The Philosophical Divide

At the heart of the controversy is a deeper debate:
Is water an economic asset that can be traded like oil or gas?
Or is it a protected public trust insulated from market forces?
In the United States, market-based allocation of water resources is more common. In Canada, water governance is more closely tied to public stewardship and provincial authority.
That philosophical difference is now colliding with climate pressure.
What This Means Geopolitically

Despite heated rhetoric, this is not a military standoff.
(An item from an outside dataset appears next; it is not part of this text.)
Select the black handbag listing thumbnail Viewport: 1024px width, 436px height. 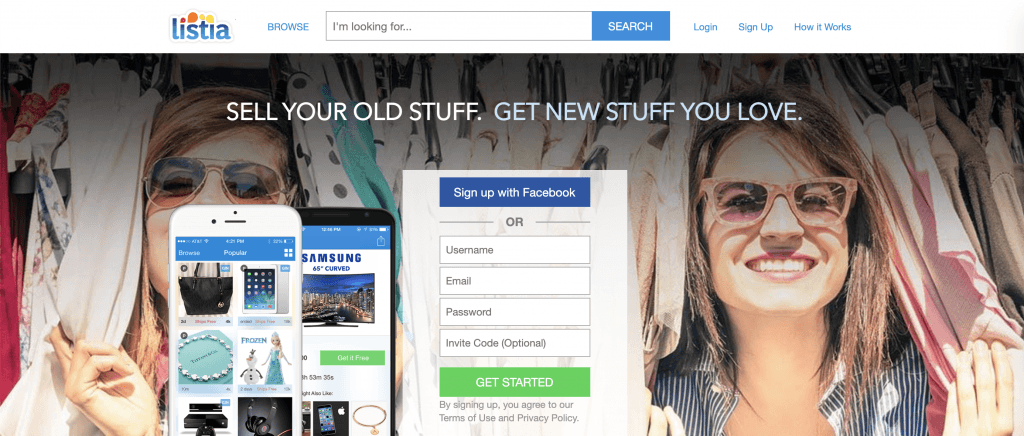pos(205,289)
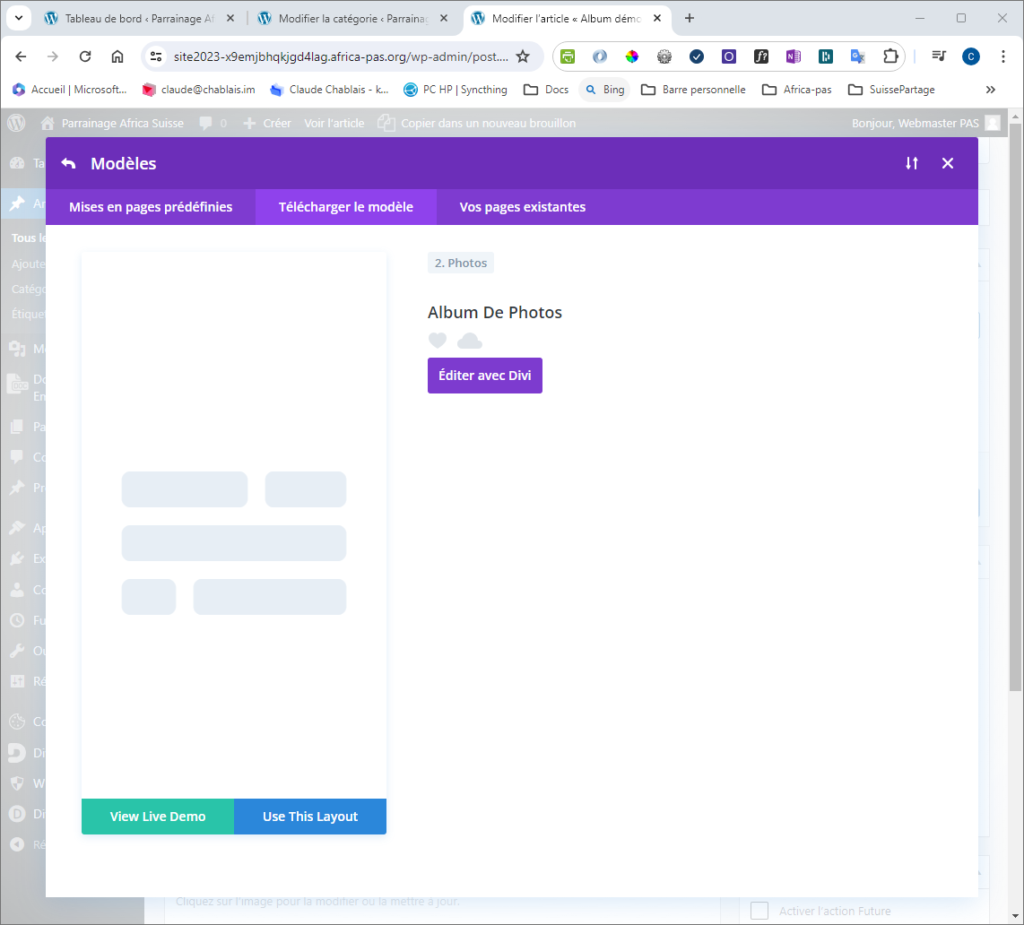Select the Télécharger le modèle tab
Viewport: 1024px width, 925px height.
coord(346,207)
It is a policy divergence amplified by climate stress.
Still, the symbolism matters.
For decades, U.S.–Canada relations have been defined by:
Deep integration
Predictable cooperation
Quiet dispute resolution
Public disagreement over water — a resource fundamental to survival — marks a notable escalation in tone, if not yet in formal policy.
Experts warn that as climate change intensifies:
Water diplomacy will become as important as energy diplomacy.
Resource security will increasingly shape alliances.
Infrastructure vulnerability will redefine leverage.
The Path Forward

Realistically, any future cooperation would likely take the form of:
Joint conservation initiatives
Shared basin management
Technology exchange (desalination, recycling, storage)
Climate adaptation coordination
Large-scale bulk water transfers remain politically radioactive in Canada and economically complex in the United States.
For now, Carney’s message is clear:
Canada’s water is not for sale.
And Washington has not formally moved beyond rhetoric.
The Bigger Picture
This episode highlights a larger truth:
In the 21st century, water — not oil — may become the defining strategic resource.
But unlike oil, water is immovable geography. It is tied to ecosystems, borders, and long-term sustainability.
How the United States and Canada manage water cooperation in a warming climate will signal whether resource stress leads to confrontation — or innovation.